Austerity wasn’t the right path before the pandemic, and it can’t be the road chosen after it

Posted on July 26, 2020 in Governance Policy Context

Source: — Authors:

TheGlobeandMail.com – Opinion/Editorial
July 24, 2020.   The Editorial Board

It could take months and it could take years, but Canada will eventually get to a postpandemic future. The need for emergency spending to bail out millions of unemployed people will end. The economy will be back on its feet. And politics will enter a new era, which could go one of two ways.

One possible course will make the national debt its polestar.

Governments have racked up hundreds of billions of dollars in deficits, in just a few months, to support Canadians whose incomes have evaporated. It’s been an expensive business, with government borrowing and spending needed to take the place of wages people aren’t earning.

Ottawa expects to run a deficit of more than $300-billion this year – enough to push the accumulated national debt over $1-trillion. Those numbers, which may grow depending on how well Canada does against the pandemic in the months to come, are likely to form the foundation of the argument, and the basis of the platform, of at least one side of Canada’s political spectrum.

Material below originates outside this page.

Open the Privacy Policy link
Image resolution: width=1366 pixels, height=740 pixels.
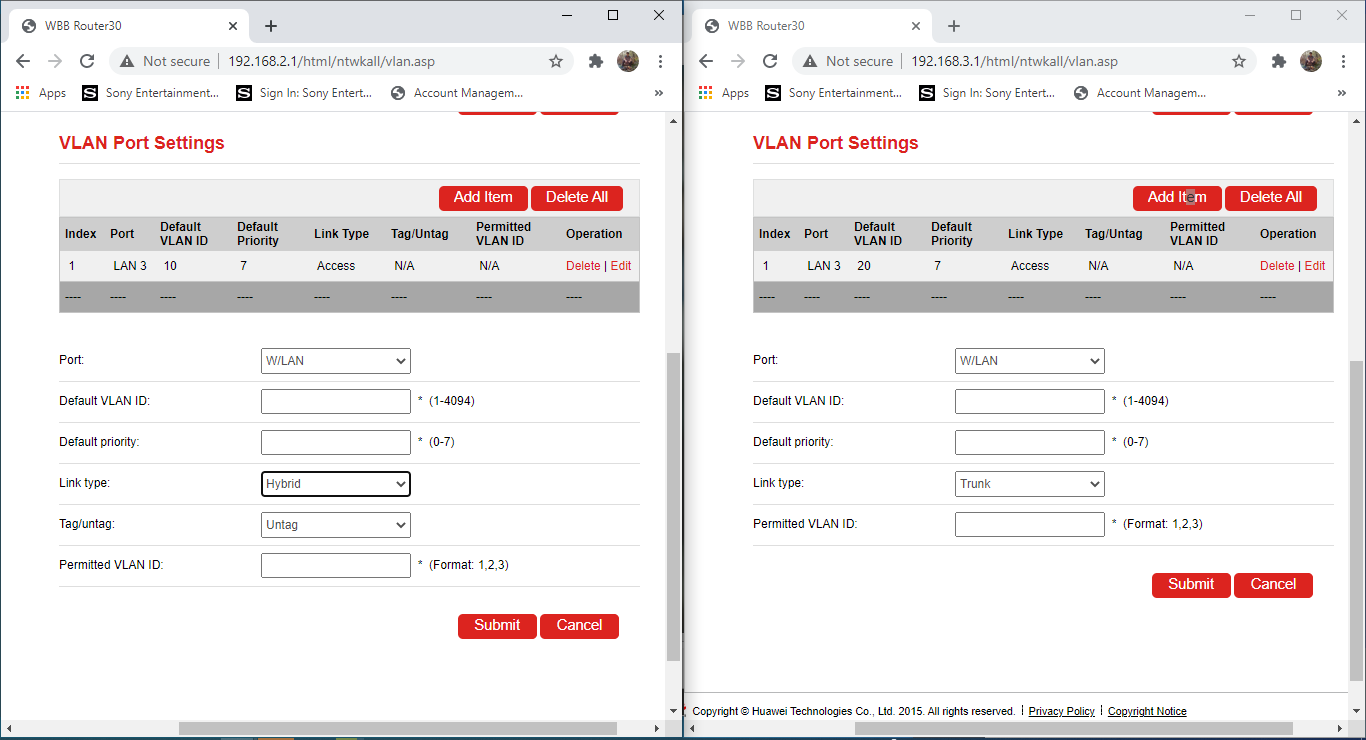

Once the virus is defeated and the economy is out of rehab, there will be growing calls for a future of smaller government and less spending – not just less than in 2020, but less than in 2019. Because, the argument will go, what other choice is there? The need to shrink government, and by implication social programs, will be pitched as inevitable math and unarguable morality. The pitch will make sense to many voters; some will accept it enthusiastically, others with regret.

If that’s the way post-2020 Canada goes, because Canadians think they have no other options, it will be a missed opportunity, and a great mistake.

There are many areas where Canada needs government to tread lightly, and be nimbler, leaner and smarter. Among the great accomplishments of the 1980s and 90s was getting government out of parts of the economy it should never have been in. Remember when you couldn’t go shopping on a Sunday? Remember when Ottawa owned a chain of gas stations, the national airline, a railroad and a hotel chain?

There are still parts of the economy where government has to step back, notably the way this country shoots itself in the foot by building barriers to interprovincial trade. Government shouldn’t be protecting Canadian companies from Canadian competitors. But in a world where inequality is high and has been rising for decades, governments must protect Canadians from the necessary creative destruction of the market, and from life’s misfortunes, such as illness, joblessness and poverty.

Canada needs more of some things that only government can do. And it needs these not to end the free market, but to bolster its best qualities by ameliorating its worst.

After running up massive debts in the Second World War, Canada’s response was not to retreat to the 1930s, a time of government-lite and no social safety net. Instead, having made the world better by winning a war against fascism, Canadians decided they could also make their lives better by winning wars against poverty, joblessness and illness, by creating programs from unemployment insurance to the Canada Pension Plan to universal health insurance.

The country did all this and also steadily grew its way out of wartime debts.

Canada is in a similar position today. The country cannot borrow unlimited amounts, but current debts are more than manageable. Ottawa’s borrowing costs are so low that, even though the size of the debt is jumping, interest payments will actually be $5-billion less than last year. Ottawa can borrow for 30 years at less than 1 per cent, so $100-billion in debt costs just $1-billion a year to service. Borrowed money is on sale.

While low interest rates can help pay for emergency spending, they can’t finance new social programs. After the Second World War, Canada aimed to pay for them the old fashion way: through taxes.

The future that most Canadians are hoping for right about now does not involve decades of cutbacks, but rather more and better health care, better schools at the start of life and better facilities for people at the end of life. They want poor Canadians to be less poor. They want a cleaner environment. They want better public transit.